== EXTRACTED ENTRIES ==

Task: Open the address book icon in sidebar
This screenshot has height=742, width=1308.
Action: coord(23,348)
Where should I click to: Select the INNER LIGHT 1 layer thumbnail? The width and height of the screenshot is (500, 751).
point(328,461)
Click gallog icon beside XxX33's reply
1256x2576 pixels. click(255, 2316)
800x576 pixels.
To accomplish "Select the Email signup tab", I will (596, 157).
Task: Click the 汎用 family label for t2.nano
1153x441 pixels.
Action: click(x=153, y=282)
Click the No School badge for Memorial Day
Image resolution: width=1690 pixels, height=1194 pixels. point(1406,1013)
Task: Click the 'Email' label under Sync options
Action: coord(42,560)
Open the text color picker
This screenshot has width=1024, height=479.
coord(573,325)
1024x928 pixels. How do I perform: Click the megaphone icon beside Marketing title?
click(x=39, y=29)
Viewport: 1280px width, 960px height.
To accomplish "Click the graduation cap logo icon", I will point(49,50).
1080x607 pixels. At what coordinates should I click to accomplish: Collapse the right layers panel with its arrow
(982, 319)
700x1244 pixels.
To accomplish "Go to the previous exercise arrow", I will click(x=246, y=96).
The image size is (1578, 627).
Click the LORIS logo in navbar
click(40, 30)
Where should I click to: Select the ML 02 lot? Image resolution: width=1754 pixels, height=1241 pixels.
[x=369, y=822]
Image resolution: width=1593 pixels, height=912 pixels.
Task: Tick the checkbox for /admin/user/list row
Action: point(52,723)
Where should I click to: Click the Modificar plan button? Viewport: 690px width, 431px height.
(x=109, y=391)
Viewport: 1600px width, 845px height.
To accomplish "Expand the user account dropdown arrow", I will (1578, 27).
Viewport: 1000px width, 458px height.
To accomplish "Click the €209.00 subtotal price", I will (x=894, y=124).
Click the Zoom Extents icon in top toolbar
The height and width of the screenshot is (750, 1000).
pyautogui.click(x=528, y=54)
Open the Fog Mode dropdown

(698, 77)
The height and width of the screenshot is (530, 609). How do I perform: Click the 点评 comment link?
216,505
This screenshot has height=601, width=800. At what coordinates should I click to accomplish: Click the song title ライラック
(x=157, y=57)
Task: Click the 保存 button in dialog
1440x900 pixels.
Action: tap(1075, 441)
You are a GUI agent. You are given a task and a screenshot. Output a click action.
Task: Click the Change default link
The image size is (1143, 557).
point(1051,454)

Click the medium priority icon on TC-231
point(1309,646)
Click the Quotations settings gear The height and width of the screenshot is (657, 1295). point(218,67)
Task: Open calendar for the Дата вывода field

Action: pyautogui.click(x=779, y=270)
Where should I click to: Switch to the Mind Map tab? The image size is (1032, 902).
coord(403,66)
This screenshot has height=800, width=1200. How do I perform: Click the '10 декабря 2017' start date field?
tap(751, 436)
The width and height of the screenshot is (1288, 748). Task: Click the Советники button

===

EXERCISE GOAL:
Go through the data above and transcribe every entry exactly.

EXERCISE RESULT:
Task: Open the address book icon in sidebar
This screenshot has height=742, width=1308.
Action: coord(23,348)
Where should I click to: Select the INNER LIGHT 1 layer thumbnail? The width and height of the screenshot is (500, 751).
point(328,461)
Click gallog icon beside XxX33's reply
1256x2576 pixels. click(255, 2316)
800x576 pixels.
To accomplish "Select the Email signup tab", I will (596, 157).
Task: Click the 汎用 family label for t2.nano
1153x441 pixels.
Action: click(x=153, y=282)
Click the No School badge for Memorial Day
Image resolution: width=1690 pixels, height=1194 pixels. point(1406,1013)
Task: Click the 'Email' label under Sync options
Action: coord(42,560)
Open the text color picker
This screenshot has width=1024, height=479.
coord(573,325)
1024x928 pixels. How do I perform: Click the megaphone icon beside Marketing title?
click(x=39, y=29)
Viewport: 1280px width, 960px height.
To accomplish "Click the graduation cap logo icon", I will point(49,50).
1080x607 pixels. At what coordinates should I click to accomplish: Collapse the right layers panel with its arrow
(982, 319)
700x1244 pixels.
To accomplish "Go to the previous exercise arrow", I will click(x=246, y=96).
The image size is (1578, 627).
Click the LORIS logo in navbar
click(40, 30)
Where should I click to: Select the ML 02 lot? Image resolution: width=1754 pixels, height=1241 pixels.
[x=369, y=822]
Image resolution: width=1593 pixels, height=912 pixels.
Task: Tick the checkbox for /admin/user/list row
Action: point(52,723)
Where should I click to: Click the Modificar plan button? Viewport: 690px width, 431px height.
(x=109, y=391)
Viewport: 1600px width, 845px height.
To accomplish "Expand the user account dropdown arrow", I will (1578, 27).
Viewport: 1000px width, 458px height.
To accomplish "Click the €209.00 subtotal price", I will (x=894, y=124).
Click the Zoom Extents icon in top toolbar
The height and width of the screenshot is (750, 1000).
pyautogui.click(x=528, y=54)
Open the Fog Mode dropdown

(698, 77)
The height and width of the screenshot is (530, 609). How do I perform: Click the 点评 comment link?
216,505
This screenshot has height=601, width=800. At what coordinates should I click to accomplish: Click the song title ライラック
(x=157, y=57)
Task: Click the 保存 button in dialog
1440x900 pixels.
Action: tap(1075, 441)
You are a GUI agent. You are given a task and a screenshot. Output a click action.
Task: Click the Change default link
The image size is (1143, 557).
point(1051,454)

Click the medium priority icon on TC-231
point(1309,646)
Click the Quotations settings gear The height and width of the screenshot is (657, 1295). point(218,67)
Task: Open calendar for the Дата вывода field

Action: pyautogui.click(x=779, y=270)
Where should I click to: Switch to the Mind Map tab? The image size is (1032, 902).
coord(403,66)
This screenshot has height=800, width=1200. How do I perform: Click the '10 декабря 2017' start date field?
tap(751, 436)
The width and height of the screenshot is (1288, 748). Task: Click the Советники button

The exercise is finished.